== Exercise ==
Gather every line below that contains the word "sidebar", and copy each one out in full.

--- Begin ---

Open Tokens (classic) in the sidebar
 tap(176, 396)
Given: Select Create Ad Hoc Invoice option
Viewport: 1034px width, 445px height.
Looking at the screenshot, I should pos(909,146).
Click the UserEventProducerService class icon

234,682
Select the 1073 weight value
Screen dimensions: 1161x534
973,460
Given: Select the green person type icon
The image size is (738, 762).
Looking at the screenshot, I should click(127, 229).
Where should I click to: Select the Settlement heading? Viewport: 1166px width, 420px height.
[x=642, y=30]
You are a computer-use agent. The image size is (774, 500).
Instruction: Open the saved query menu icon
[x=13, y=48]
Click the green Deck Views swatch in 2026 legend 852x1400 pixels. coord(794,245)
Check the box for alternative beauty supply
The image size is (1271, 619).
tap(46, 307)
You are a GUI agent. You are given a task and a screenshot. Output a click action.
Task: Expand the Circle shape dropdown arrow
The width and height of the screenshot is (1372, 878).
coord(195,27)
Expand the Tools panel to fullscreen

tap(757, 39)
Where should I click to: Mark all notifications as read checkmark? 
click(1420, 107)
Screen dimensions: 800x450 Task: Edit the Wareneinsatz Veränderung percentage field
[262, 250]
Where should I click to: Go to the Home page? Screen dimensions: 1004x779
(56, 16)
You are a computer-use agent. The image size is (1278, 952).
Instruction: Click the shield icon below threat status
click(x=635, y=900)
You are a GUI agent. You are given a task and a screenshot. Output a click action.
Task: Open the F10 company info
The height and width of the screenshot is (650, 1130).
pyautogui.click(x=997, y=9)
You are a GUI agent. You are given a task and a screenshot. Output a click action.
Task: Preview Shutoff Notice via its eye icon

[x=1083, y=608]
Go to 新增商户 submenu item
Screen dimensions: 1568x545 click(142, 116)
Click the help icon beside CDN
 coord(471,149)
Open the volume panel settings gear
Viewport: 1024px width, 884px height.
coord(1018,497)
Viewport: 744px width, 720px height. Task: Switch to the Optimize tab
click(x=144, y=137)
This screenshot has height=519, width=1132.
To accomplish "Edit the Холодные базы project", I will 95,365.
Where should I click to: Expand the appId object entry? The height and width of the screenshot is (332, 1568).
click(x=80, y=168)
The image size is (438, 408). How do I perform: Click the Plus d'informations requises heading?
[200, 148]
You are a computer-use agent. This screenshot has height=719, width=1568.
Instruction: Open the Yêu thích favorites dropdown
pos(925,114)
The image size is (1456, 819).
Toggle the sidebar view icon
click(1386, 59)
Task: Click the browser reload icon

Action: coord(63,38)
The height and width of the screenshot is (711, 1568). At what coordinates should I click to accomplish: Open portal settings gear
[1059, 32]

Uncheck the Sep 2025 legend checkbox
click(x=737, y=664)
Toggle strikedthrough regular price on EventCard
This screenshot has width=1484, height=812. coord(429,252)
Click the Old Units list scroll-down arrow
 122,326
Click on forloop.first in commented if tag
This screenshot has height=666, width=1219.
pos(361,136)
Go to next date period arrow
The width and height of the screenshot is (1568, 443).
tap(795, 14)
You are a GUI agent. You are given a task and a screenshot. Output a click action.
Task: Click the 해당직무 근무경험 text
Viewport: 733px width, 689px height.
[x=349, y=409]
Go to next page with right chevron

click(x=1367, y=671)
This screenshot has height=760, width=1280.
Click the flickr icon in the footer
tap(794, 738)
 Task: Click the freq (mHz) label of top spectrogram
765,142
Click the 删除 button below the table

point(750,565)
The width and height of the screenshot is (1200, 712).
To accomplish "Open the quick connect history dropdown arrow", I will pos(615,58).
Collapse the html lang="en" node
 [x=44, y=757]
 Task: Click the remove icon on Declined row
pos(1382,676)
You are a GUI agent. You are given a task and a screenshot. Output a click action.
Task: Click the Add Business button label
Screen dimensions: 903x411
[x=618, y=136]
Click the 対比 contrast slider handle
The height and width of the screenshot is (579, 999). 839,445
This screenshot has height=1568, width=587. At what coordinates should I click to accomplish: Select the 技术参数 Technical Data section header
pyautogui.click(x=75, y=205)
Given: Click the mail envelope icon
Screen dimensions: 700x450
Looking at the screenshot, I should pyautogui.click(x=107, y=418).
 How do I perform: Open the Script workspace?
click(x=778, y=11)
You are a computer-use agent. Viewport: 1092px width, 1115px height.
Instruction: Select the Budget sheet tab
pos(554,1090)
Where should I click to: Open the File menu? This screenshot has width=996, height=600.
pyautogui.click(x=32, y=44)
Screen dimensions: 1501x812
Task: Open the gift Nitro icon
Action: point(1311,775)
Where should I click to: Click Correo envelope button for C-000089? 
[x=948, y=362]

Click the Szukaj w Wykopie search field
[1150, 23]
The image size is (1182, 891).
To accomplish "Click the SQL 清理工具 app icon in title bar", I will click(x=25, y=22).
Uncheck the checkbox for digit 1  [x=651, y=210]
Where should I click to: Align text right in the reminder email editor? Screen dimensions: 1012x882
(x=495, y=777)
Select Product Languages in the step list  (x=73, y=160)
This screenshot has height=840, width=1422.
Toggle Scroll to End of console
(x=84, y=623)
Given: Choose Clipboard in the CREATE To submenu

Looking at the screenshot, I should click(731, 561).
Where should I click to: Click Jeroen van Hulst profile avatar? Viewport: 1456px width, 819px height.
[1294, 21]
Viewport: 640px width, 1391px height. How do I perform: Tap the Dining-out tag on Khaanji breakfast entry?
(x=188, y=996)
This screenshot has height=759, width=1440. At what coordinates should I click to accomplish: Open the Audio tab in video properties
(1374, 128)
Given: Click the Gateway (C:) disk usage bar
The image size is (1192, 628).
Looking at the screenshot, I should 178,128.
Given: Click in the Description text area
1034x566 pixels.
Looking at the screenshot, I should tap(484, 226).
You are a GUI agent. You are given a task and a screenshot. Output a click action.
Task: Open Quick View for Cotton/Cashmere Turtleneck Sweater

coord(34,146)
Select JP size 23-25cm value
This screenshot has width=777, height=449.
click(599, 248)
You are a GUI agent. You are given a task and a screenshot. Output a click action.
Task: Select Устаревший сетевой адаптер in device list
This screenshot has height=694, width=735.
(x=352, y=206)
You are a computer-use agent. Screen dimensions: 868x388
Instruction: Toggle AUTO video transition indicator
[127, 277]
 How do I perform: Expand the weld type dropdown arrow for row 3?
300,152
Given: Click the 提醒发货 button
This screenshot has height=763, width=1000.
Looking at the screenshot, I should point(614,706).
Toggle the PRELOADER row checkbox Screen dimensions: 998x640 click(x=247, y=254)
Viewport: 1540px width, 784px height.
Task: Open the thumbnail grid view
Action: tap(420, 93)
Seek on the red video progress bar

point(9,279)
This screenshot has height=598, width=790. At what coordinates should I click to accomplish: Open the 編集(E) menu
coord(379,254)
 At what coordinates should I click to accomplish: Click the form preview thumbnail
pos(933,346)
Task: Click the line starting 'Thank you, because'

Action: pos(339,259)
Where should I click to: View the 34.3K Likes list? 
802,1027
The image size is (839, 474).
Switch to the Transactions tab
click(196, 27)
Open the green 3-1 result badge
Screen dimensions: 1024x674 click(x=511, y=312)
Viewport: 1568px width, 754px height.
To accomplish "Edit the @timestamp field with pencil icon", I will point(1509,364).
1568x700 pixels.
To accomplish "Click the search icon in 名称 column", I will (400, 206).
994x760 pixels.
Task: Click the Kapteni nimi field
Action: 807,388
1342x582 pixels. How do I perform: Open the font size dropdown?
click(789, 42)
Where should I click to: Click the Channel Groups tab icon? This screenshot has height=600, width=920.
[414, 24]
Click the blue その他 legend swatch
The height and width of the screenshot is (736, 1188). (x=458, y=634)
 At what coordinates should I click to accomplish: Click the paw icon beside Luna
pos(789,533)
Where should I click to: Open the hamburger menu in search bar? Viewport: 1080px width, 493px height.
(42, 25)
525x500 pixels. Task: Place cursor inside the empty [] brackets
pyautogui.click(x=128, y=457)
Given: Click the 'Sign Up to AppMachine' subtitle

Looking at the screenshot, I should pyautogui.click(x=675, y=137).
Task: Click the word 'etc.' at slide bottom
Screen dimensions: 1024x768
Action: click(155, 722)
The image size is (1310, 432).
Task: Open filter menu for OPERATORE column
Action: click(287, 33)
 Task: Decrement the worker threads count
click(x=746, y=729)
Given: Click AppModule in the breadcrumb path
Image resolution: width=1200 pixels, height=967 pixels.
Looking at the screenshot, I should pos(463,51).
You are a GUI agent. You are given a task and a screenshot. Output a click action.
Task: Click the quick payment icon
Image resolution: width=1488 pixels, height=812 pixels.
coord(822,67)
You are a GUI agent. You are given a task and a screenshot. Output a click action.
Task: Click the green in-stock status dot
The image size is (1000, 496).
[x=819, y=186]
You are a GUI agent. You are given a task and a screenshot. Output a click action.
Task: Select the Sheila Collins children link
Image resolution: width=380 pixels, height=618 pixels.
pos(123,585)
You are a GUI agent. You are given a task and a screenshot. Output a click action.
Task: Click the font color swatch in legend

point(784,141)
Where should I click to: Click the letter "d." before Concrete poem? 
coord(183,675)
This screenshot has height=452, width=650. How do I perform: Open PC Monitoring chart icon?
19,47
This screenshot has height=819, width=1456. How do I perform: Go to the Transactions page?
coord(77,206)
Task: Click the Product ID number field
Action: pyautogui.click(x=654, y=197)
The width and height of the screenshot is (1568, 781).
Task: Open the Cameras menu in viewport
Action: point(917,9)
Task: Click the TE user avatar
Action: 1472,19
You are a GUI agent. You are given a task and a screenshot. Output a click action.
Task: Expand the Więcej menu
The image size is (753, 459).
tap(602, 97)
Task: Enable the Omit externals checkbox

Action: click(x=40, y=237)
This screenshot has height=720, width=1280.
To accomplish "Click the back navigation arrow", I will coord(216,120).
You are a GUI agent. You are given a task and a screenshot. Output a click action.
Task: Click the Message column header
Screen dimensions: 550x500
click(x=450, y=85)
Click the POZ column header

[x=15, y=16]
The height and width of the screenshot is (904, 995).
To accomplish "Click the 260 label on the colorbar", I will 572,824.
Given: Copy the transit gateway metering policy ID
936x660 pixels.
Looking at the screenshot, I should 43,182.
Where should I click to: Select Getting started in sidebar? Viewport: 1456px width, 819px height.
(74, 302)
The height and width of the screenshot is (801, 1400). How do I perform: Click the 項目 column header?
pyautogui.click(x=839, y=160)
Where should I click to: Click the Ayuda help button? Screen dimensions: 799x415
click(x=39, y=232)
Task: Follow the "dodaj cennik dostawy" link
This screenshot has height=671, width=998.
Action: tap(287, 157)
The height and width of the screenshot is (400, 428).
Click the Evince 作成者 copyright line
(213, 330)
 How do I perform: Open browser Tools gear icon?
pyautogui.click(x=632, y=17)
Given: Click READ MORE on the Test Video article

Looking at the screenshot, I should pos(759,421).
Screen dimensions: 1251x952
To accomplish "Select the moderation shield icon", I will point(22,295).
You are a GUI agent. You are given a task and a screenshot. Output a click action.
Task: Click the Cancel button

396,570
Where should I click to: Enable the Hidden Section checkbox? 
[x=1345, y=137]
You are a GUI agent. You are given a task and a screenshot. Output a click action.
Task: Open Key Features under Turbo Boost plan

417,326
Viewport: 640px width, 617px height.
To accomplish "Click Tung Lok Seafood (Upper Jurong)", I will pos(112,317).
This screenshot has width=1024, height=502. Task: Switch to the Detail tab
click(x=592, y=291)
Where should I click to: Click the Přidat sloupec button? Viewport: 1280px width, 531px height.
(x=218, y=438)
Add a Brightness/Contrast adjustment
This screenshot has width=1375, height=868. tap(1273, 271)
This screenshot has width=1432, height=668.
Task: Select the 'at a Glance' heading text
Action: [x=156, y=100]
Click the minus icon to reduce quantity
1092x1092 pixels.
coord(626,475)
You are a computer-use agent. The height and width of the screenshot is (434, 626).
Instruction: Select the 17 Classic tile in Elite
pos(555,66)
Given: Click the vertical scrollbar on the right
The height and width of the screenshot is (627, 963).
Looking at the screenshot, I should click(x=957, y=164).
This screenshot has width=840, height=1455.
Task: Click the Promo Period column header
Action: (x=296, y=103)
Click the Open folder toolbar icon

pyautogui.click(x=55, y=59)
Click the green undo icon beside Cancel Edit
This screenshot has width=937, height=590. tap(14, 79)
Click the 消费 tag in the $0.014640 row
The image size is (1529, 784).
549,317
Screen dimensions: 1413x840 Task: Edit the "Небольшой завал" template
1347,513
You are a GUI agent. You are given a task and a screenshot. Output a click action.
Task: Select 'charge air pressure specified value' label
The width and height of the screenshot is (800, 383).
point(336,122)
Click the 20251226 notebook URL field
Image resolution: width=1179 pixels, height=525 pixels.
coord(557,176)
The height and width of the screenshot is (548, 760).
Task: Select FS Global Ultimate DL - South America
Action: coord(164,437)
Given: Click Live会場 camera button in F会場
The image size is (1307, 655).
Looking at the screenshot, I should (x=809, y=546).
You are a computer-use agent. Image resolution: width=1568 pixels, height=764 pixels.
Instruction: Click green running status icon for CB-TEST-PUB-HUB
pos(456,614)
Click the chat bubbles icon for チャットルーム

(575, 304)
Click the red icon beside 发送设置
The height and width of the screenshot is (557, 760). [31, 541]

--- End ---

== Output for this exercise ==
Open Tokens (classic) in the sidebar
Toggle the sidebar view icon
Where should I click to: Select Getting started in sidebar? Viewport: 1456px width, 819px height.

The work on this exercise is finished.